───── Selected extract
MADISON – Good riddance to 2009, a bruising year for the Wisconsin and national economies; welcome to 2010, which can hardly be more punishing – and which may even bring renewed vigor to the innovation economy. Here are 10 trends to watch in 2010:
n Entrepreneurs as job-builders. Even as other economic indicators rebound, it will be months or longer before the unemployment rate falls and people get back to work. But the definition of “back to work” may have changed. More people may employ themselves as they pursue entrepreneurial ventures launched when their 9-to-5 careers blew up. There were signs in 2009 that more people were starting businesses in Wisconsin, and 2010 may indicate if a true cultural shift is taking place.
n Connecting more venture capital to Wisconsin. The state has a growing number of companies that have boot-strapped their way into early success, and some have found angel investors to speed them along. Wisconsin needs more venture capital, however, to turn promising young companies into bigger enterprises. A mix of private and public initiatives are aimed at generating more homegrown capital and attracting more outside investors, but they must swim against a tide of grim national venture capital trends.
n Building a “green economy” without scaring business. If any state should focus on breaking its reliance on oil, natural gas and coal, it’s Wisconsin, which holds no fossil fuels. The state has the research base to bring alternative energy sources and conservation technologies to market, but some in the business sector worry that regulations absent incentives will hurt long before they help. Look for a statewide conversation about how Wisconsin can position itself as a “green economy” state – without frightening manufacturers who can’t afford another hit.
n Jim Doyle’s legacy lap. Wisconsin’s governor isn’t running for re-election but his body of work will hover around the candidates vying to succeed him. There will be no shortage of critics, but Republicans and Democrat(s) alike will be compelled to explain how they will build upon Doyle’s record of support for the innovation economy. Wisconsin’s investor tax credits are nationally prominent, academic research and development spending has been sharply targeted, and an infrastructure to support entrepreneurs has been built. Look for Doyle to highlight that record in 2010 whenever he gets the chance.
n Stem-cell technologies finally come of age. The promise of stem-cell research was oversold in the short run, as most researchers realized it would be years before products and therapies reached the market. But its long-term potential to revolutionize medicine is likely understated. Wisconsin-based companies such as Cellular Dynamics International, co-founded by Wisconsin stem-cell pioneer Dr. James Thomson, have broken into important markets of late and more progress will follow. Wisconsin has an edge in this field. Let’s not lose it.
──────────
───── Listed records
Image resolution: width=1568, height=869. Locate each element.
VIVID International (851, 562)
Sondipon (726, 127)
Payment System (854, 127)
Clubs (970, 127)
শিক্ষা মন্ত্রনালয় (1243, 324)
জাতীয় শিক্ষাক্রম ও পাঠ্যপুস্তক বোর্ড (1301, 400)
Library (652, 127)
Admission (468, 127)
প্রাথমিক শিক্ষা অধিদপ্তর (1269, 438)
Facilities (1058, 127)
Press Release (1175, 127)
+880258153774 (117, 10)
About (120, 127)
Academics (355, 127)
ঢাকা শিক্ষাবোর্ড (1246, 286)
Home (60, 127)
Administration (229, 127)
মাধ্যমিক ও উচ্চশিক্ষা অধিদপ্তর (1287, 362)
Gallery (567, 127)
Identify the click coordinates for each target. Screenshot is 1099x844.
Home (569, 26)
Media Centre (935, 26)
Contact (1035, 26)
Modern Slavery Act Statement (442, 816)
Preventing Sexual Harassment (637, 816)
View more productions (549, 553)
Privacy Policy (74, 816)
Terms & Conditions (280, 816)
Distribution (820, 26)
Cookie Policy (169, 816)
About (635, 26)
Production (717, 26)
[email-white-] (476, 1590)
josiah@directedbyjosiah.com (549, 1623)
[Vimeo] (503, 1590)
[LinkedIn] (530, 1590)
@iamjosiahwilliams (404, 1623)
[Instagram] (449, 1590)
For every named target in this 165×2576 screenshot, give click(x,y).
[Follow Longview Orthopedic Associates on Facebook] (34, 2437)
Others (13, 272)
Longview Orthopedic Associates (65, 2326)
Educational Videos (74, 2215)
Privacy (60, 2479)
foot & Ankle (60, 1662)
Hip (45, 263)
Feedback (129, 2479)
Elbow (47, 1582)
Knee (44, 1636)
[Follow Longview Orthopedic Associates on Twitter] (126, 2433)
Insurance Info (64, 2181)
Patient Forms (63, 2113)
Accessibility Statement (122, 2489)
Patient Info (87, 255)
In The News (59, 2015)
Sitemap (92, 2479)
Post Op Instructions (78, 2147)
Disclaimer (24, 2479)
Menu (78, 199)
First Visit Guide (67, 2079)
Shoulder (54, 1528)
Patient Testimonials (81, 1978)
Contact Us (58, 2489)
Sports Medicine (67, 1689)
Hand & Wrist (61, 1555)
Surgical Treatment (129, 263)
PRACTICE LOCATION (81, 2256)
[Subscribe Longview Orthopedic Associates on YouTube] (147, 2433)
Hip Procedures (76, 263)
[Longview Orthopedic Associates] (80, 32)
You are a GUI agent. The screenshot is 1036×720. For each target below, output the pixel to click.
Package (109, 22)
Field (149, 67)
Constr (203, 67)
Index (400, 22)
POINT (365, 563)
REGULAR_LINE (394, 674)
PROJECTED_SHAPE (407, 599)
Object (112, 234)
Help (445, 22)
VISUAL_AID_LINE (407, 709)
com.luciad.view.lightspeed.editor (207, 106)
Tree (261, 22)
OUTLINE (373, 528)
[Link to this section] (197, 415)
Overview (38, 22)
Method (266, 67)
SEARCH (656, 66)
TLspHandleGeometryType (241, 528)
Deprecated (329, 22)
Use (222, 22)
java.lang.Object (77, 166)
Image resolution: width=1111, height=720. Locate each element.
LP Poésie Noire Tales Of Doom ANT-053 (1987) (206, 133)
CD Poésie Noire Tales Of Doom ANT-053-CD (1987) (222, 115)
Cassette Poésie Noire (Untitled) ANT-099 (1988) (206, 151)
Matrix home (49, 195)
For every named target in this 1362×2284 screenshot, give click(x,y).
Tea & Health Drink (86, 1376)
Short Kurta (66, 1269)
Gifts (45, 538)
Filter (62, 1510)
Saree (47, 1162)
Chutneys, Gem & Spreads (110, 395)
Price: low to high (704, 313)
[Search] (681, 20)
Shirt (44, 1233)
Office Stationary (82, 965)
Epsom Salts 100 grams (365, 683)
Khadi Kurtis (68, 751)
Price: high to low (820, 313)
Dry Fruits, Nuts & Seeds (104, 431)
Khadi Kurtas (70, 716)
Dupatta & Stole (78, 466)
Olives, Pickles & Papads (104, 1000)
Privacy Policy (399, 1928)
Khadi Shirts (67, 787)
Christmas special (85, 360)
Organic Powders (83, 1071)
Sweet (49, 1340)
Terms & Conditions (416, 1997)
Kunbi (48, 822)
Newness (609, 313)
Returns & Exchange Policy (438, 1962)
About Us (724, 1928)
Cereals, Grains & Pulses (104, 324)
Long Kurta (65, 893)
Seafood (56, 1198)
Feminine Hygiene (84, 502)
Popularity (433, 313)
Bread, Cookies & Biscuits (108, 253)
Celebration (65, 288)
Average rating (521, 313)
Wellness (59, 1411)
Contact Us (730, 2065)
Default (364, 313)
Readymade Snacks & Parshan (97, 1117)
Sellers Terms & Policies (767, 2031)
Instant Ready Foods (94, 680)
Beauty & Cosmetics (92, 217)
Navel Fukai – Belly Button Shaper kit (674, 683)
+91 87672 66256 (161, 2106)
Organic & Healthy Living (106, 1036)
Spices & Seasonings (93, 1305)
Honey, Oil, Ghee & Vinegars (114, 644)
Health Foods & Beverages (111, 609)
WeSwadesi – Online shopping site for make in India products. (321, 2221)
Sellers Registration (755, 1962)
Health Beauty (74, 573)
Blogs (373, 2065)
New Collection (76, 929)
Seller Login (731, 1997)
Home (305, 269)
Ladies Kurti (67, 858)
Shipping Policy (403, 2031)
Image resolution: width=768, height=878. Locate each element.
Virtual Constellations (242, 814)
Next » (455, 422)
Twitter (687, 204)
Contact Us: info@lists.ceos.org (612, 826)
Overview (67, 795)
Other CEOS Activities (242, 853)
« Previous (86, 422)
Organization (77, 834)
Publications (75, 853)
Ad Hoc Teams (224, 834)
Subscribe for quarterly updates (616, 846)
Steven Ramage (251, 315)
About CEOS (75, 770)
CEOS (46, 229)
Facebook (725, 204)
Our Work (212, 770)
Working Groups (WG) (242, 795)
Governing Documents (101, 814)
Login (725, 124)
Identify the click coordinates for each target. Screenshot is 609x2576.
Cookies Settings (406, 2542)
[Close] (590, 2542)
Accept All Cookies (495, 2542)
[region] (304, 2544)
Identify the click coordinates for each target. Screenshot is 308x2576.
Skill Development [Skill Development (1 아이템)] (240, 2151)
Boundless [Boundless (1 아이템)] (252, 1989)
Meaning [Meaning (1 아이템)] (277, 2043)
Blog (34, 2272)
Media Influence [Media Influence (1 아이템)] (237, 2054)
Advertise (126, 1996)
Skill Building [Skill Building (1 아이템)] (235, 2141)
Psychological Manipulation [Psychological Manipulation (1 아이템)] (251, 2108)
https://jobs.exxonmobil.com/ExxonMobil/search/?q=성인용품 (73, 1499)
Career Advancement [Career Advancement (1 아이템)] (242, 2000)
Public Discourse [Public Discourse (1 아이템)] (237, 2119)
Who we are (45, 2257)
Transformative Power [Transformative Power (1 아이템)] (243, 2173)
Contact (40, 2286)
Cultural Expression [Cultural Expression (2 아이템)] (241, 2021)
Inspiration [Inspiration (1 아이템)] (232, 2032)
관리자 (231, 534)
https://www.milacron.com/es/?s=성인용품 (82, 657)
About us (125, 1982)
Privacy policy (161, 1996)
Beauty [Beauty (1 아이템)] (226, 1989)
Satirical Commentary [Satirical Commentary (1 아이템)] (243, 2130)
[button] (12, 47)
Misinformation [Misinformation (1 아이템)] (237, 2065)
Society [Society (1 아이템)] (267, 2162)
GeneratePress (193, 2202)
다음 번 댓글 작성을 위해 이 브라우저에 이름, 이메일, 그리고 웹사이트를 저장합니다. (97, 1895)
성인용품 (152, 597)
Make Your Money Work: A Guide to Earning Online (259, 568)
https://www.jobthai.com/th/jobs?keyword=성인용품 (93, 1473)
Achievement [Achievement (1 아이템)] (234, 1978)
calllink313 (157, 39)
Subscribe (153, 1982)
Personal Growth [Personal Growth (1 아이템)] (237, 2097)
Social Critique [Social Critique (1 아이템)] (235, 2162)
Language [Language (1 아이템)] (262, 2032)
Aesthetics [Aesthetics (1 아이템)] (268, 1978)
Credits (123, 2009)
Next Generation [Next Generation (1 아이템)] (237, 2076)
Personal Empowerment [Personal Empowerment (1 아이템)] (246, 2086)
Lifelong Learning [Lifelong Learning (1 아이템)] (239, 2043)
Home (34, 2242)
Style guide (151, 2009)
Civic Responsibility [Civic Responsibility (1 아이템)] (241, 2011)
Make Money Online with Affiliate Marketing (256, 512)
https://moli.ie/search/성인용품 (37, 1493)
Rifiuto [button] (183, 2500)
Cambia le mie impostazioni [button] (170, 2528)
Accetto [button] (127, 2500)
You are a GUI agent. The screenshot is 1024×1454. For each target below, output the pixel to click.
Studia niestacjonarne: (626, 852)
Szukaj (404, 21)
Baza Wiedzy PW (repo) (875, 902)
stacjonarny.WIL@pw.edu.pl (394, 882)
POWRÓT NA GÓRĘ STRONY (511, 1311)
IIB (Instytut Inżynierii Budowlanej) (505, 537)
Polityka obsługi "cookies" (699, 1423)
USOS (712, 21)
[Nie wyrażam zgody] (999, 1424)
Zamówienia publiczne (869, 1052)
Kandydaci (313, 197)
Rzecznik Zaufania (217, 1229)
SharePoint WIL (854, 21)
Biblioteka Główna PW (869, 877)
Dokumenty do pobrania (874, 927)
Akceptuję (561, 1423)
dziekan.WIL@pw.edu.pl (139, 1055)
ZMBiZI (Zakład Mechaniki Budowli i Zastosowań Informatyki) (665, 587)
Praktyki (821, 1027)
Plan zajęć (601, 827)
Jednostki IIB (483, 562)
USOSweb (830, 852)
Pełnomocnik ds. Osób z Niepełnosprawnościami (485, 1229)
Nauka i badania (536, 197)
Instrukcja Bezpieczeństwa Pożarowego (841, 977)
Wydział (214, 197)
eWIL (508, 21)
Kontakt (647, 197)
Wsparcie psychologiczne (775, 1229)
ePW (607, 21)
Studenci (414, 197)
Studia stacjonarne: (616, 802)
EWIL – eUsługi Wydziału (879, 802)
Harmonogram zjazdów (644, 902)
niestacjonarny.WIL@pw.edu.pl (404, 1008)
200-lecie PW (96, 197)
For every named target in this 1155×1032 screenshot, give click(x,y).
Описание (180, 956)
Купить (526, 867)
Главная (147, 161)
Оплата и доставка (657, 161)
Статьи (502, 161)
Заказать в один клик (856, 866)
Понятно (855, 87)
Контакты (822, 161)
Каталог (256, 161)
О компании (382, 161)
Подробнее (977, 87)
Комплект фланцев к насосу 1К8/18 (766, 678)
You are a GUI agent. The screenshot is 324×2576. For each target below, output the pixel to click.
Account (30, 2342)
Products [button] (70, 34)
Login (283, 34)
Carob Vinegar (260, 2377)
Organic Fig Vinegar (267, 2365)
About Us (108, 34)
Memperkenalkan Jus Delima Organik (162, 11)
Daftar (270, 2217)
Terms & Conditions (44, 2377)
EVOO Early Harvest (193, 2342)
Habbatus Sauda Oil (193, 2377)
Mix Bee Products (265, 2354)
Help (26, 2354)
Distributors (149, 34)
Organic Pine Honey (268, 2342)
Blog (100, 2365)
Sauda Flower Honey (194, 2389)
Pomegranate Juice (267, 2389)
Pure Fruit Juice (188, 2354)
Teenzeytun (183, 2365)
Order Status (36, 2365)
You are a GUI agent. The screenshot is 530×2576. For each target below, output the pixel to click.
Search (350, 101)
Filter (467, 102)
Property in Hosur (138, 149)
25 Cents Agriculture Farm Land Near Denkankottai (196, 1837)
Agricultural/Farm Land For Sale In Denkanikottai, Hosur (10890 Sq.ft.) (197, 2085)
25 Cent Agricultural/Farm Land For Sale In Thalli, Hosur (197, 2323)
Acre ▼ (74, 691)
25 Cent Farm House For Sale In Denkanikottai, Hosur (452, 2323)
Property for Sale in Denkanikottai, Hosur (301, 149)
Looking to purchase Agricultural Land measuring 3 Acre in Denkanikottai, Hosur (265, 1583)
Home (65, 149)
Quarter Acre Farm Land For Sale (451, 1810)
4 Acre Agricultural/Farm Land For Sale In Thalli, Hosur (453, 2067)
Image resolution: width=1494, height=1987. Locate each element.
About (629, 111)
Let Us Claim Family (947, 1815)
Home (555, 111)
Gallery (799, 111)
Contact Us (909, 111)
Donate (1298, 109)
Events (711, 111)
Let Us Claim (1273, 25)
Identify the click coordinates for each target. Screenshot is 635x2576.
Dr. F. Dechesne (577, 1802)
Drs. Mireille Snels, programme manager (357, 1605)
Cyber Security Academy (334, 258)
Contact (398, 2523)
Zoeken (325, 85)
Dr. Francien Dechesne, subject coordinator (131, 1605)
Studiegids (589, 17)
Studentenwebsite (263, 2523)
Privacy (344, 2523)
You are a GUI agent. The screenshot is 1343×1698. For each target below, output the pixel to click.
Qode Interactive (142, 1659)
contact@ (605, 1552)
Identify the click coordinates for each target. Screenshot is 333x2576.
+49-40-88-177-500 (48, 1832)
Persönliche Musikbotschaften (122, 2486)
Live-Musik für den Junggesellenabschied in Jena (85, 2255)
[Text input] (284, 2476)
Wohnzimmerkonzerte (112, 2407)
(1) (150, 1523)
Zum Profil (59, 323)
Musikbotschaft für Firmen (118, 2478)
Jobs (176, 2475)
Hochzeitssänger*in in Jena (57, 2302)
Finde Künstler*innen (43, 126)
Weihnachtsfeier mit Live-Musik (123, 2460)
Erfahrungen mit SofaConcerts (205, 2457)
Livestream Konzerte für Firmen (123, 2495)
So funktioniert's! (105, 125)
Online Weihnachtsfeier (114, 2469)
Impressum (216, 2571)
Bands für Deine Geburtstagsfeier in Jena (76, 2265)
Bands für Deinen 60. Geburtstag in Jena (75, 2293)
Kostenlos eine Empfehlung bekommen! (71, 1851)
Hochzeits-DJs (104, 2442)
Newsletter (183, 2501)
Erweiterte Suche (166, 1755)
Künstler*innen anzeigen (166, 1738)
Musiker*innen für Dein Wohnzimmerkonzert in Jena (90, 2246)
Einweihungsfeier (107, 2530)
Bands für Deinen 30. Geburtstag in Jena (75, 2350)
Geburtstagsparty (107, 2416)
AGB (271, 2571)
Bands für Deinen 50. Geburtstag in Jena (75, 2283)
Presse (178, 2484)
──────────
Exercises to complete
[A] Answer these from the text on 2010 Wisconsin economic trends:
(i) How many fossil fuels does Wisconsin hold?
(ii) Who co-founded Cellular Dynamics International?
(iii) Which Wisconsin governor is not running for re-election?
[B] Retype the stretch of the text on 2010 Wisconsin economic trends from "MADISON – Good" through "is taking place.", keeping every character unchanged.

Answers for the exercise
[A]
(i) None.
(ii) Dr. James Thomson.
(iii) Jim Doyle.

[B]
MADISON – Good riddance to 2009, a bruising year for the Wisconsin and national economies; welcome to 2010, which can hardly be more punishing – and which may even bring renewed vigor to the innovation economy. Here are 10 trends to watch in 2010:
n Entrepreneurs as job-builders. Even as other economic indicators rebound, it will be months or longer before the unemployment rate falls and people get back to work. But the definition of “back to work” may have changed. More people may employ themselves as they pursue entrepreneurial ventures launched when their 9-to-5 careers blew up. There were signs in 2009 that more people were starting businesses in Wisconsin, and 2010 may indicate if a true cultural shift is taking place.